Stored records
----------

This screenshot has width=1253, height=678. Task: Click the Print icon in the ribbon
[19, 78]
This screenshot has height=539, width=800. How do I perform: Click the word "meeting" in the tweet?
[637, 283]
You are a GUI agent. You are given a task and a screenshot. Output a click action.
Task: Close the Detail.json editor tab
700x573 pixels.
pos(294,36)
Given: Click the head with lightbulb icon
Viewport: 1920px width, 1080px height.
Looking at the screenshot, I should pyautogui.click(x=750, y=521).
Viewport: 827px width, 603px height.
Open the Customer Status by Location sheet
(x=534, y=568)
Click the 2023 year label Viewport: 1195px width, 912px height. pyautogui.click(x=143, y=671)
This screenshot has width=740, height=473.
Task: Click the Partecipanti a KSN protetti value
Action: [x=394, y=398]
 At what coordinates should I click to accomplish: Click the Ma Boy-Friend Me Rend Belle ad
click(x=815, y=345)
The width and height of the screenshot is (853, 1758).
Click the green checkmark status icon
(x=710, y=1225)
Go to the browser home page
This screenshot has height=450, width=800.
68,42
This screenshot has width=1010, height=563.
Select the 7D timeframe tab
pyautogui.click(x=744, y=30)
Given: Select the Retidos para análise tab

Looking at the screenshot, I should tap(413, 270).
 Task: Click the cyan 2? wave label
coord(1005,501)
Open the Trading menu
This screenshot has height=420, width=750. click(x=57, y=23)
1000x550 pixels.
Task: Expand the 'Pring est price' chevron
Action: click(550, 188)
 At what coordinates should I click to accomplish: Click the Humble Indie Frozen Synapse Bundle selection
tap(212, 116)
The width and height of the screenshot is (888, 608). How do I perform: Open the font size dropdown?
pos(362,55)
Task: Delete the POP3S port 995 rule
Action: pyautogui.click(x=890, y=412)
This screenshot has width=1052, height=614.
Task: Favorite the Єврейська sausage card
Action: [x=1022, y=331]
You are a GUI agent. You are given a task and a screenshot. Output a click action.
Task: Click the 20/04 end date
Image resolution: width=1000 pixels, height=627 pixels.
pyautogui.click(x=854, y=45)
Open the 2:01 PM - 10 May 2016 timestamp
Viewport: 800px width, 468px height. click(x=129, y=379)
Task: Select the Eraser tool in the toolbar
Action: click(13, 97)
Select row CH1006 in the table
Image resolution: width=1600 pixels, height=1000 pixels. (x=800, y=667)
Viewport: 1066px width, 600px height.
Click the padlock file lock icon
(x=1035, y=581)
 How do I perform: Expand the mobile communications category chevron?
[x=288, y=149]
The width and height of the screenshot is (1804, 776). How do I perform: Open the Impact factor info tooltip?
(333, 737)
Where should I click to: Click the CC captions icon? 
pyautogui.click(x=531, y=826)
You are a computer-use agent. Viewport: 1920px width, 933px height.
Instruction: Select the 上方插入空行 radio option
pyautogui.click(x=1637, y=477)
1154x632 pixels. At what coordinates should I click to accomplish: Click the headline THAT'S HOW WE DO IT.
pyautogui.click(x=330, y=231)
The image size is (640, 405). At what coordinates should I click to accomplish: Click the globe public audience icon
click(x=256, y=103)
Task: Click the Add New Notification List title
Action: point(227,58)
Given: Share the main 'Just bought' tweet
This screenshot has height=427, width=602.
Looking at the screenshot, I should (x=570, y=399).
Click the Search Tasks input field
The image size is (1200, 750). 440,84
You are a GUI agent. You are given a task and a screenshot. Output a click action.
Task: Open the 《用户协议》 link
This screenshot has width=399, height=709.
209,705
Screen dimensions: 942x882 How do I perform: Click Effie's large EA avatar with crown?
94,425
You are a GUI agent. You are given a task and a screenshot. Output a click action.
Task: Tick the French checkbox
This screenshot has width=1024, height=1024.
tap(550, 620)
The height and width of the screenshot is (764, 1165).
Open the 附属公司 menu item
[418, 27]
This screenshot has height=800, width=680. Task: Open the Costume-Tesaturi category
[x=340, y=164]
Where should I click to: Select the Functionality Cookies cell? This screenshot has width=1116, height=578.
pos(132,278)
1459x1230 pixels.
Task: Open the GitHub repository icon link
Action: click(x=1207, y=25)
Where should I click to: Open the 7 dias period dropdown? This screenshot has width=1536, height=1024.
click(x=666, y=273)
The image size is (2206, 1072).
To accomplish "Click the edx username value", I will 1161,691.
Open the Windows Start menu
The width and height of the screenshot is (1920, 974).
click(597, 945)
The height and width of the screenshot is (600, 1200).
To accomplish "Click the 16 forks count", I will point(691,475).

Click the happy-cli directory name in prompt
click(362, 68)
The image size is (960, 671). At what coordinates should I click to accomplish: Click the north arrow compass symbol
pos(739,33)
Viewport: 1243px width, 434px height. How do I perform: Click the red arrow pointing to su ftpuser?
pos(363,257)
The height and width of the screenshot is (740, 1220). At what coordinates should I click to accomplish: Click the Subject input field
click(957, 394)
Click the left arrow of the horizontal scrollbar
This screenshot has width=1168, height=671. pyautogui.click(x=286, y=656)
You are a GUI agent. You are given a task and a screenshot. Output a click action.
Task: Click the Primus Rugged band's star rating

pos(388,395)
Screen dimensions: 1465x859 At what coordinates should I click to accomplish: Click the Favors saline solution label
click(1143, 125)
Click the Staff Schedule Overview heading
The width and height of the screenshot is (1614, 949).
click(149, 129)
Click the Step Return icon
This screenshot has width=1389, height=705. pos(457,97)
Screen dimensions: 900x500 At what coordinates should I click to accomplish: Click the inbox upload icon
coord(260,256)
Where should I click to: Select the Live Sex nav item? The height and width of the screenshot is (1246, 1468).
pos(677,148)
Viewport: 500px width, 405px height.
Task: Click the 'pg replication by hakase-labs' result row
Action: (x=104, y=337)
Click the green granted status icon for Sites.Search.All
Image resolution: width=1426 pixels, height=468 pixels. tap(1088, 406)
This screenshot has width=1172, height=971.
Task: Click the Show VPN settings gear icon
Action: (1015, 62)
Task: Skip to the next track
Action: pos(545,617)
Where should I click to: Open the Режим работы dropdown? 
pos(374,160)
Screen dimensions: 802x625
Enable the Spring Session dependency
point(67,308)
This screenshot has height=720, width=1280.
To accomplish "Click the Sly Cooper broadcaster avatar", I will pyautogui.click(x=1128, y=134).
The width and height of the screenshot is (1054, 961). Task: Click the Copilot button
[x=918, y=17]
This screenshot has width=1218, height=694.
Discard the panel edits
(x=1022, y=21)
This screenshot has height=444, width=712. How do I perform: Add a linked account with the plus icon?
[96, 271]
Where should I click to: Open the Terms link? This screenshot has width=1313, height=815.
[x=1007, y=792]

----------

## EXERCISE
Return precisely the lines of the records, starting with the line that holds "Click the Step Return icon" and ending with the last one.

## OUTPUT OF THE EXERCISE
Click the Step Return icon
This screenshot has width=1389, height=705. pos(457,97)
Screen dimensions: 900x500 At what coordinates should I click to accomplish: Click the inbox upload icon
coord(260,256)
Where should I click to: Select the Live Sex nav item? The height and width of the screenshot is (1246, 1468).
pos(677,148)
Viewport: 500px width, 405px height.
Task: Click the 'pg replication by hakase-labs' result row
Action: (x=104, y=337)
Click the green granted status icon for Sites.Search.All
Image resolution: width=1426 pixels, height=468 pixels. tap(1088, 406)
This screenshot has width=1172, height=971.
Task: Click the Show VPN settings gear icon
Action: (1015, 62)
Task: Skip to the next track
Action: pos(545,617)
Where should I click to: Open the Режим работы dropdown? 
pos(374,160)
Screen dimensions: 802x625
Enable the Spring Session dependency
point(67,308)
This screenshot has height=720, width=1280.
To accomplish "Click the Sly Cooper broadcaster avatar", I will pyautogui.click(x=1128, y=134).
The width and height of the screenshot is (1054, 961). Task: Click the Copilot button
[x=918, y=17]
This screenshot has width=1218, height=694.
Discard the panel edits
(x=1022, y=21)
This screenshot has height=444, width=712. How do I perform: Add a linked account with the plus icon?
[96, 271]
Where should I click to: Open the Terms link? This screenshot has width=1313, height=815.
[x=1007, y=792]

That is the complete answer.